## Task instructions
(A) According to the Mosaic restaurant article, in what month and year did Mosaic open?
(B) Say whether each statement agrees with the Mosaic restaurant article. Give yes or no and quote the deciding words. (i) Boss quit on January 19, 2005. (ii) Schmitz recalls having initial misgivings about Gladney. (iii) Baseline Workshop did the restaurant's interior design.
(C) Proceed with the Mosaic restaurant article from the point where the text stops.
--- BEGIN Text segment ---
Schmitz recalls celebrating an amusing Fourth of July that year at the Kimmswick estate of Gladney's Aunt Lucianna, with Gladney and his cousin, John Ross — well known around town as a gun enthusiast and firearms instructor — entertaining friends by shooting into the Mississippi River. Two weeks later a lease for the Hadley-Dean's ground floor was drawn up. Plans were made for Crater's and Gladney's company — now called Downtown North Development Group — to become a minority owner in the restaurant, to be dubbed Mosaic.

Unlike Joe Taylor, Schmitz doesn't recall any initial misgivings about Gladney. "Although he was exuberant," the chef says, "he was not out of whack."

In early 2007 Claus Schmitz sat down for a glowing Q&A with St. Louis Magazine in which he was asked what advice he'd give to would-be restaurateurs. "If you're not business-savvy, find a partner who is," Schmitz replied. "That being said, choose your partners wisely."

By then Schmitz must have been kicking himself for the choice he'd made.

When Mosaic opened in December 2004, the local food press showered praise upon Schmitz's tapas and the gorgeous interior design by Baseline Workshop. But two former bartenders have unpleasant memories that go all the way back to the eatery's earliest days.

Aimée Boss, then 28, of Belleville, and Morgan Hagedon, then 25, of St. Louis, claim that from the moment Mosaic opened, Andrew Gladney sexually harassed them.

Boss quit on January 19, 2005; Hagedon was gone by the end of February. On July 14 of that year, the two went to the Missouri Commission on Human Rights and filed charges of discrimination, alleging that Gladney's offensive behavior had forced them out.

"From the beginning there was trouble with Mr. Gladney," Boss states in her harassment claim. "He cursed, using the word 'fuck' over and over again and shouted at me and other bartenders. He screamed 'Don't point your fucking finger at me!' and 'Get your fucking ass over here and make me a drink!'"

According to Boss' statement, Gladney visited the bar nearly every night and came on to her from day one. She claims that an encounter on January 19, 2005, when Gladney had two friends in tow, precipitated her resignation:

"He pulled me over and whispered to me that I should make sure that I do 'whatever and anything it takes to please' his guests and him. Later that night he invited me to 'party' after work with him and his friends. He used the term 'party' to refer to using drugs and sexual conduct. He also asked me to drink some shots so that I would 'loosen up' because according to him 'you always act like you are on your period.' He told me to come up to his office and do cocaine with him. He said cocaine 'will relax you while you suck my cock.' Then he said he would do the coke while I gave him oral sex. He went on and on about how he wanted to do coke in parts of my body and on top of my breasts.... He told me repeatedly that he wanted me to 'suck his dick' while he does coke. Then he suggested that I call my fiancé so that Mr. Gladney could perform oral and anal sex on my fiancé. He went on like this and with even more explicit detail for quite some time."
--- END Text segment ---
--- BEGIN Data extract ---
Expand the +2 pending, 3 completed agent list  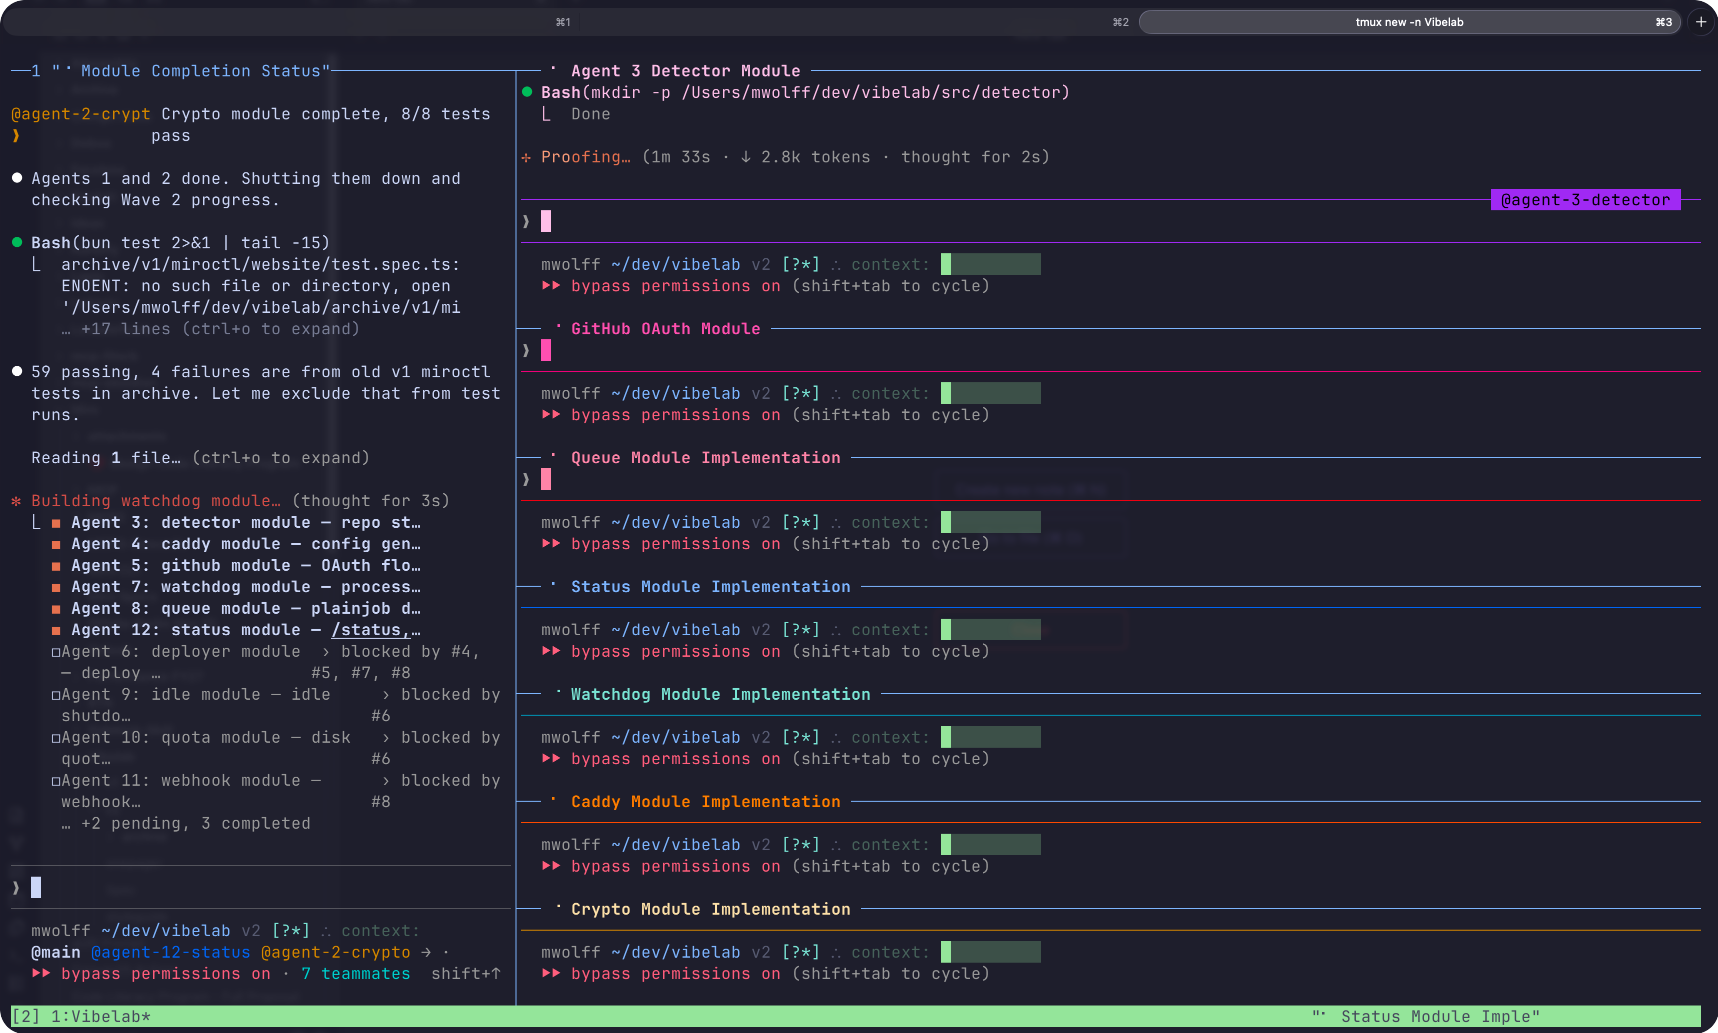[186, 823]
--- END Data extract ---
## Answers for the tasks
(A) December 2004.

(B)
(i) Yes: "Boss quit on January 19, 2005"
(ii) No: "Schmitz doesn't recall any initial misgivings about Gladney."
(iii) Yes: "the gorgeous interior design by Baseline Workshop"

(C)
Boss states that the general manager, Gregg Doyle, stood behind the bar "the whole time Mr. Gladney made these comments," and that after an hour, she escaped to the building's loading dock and burst into tears. When Doyle and Schmitz found her outside, she asserts, the former "excused Mr. Gladney's behavior by saying, 'He's on too much blow.'" She states that Schmitz apologized for Gladney's actions and Doyle tried to talk her out of quitting.

In interviews with Riverfront Times, Doyle and Schmitz tell a different version of the encounter. They say Boss was shaking so hard she couldn't articulate the problem, other than to suggest that Gladney had been rude. Schmitz says he summoned Gladney outside and the two got into a shouting match. The chef says Gladney denied acting inappropriately and suggested that Boss wanted to sleep with him. Whereupon, Schmitz says, he banned Gladney from the premises.

Adds Doyle: "I was unaware of drug use. If I'd observed anything like that, he would've been evicted even sooner."

Boss left work that night and never returned. Doyle says he tried unsuccessfully to call her for several weeks afterward in an attempt to get the full story.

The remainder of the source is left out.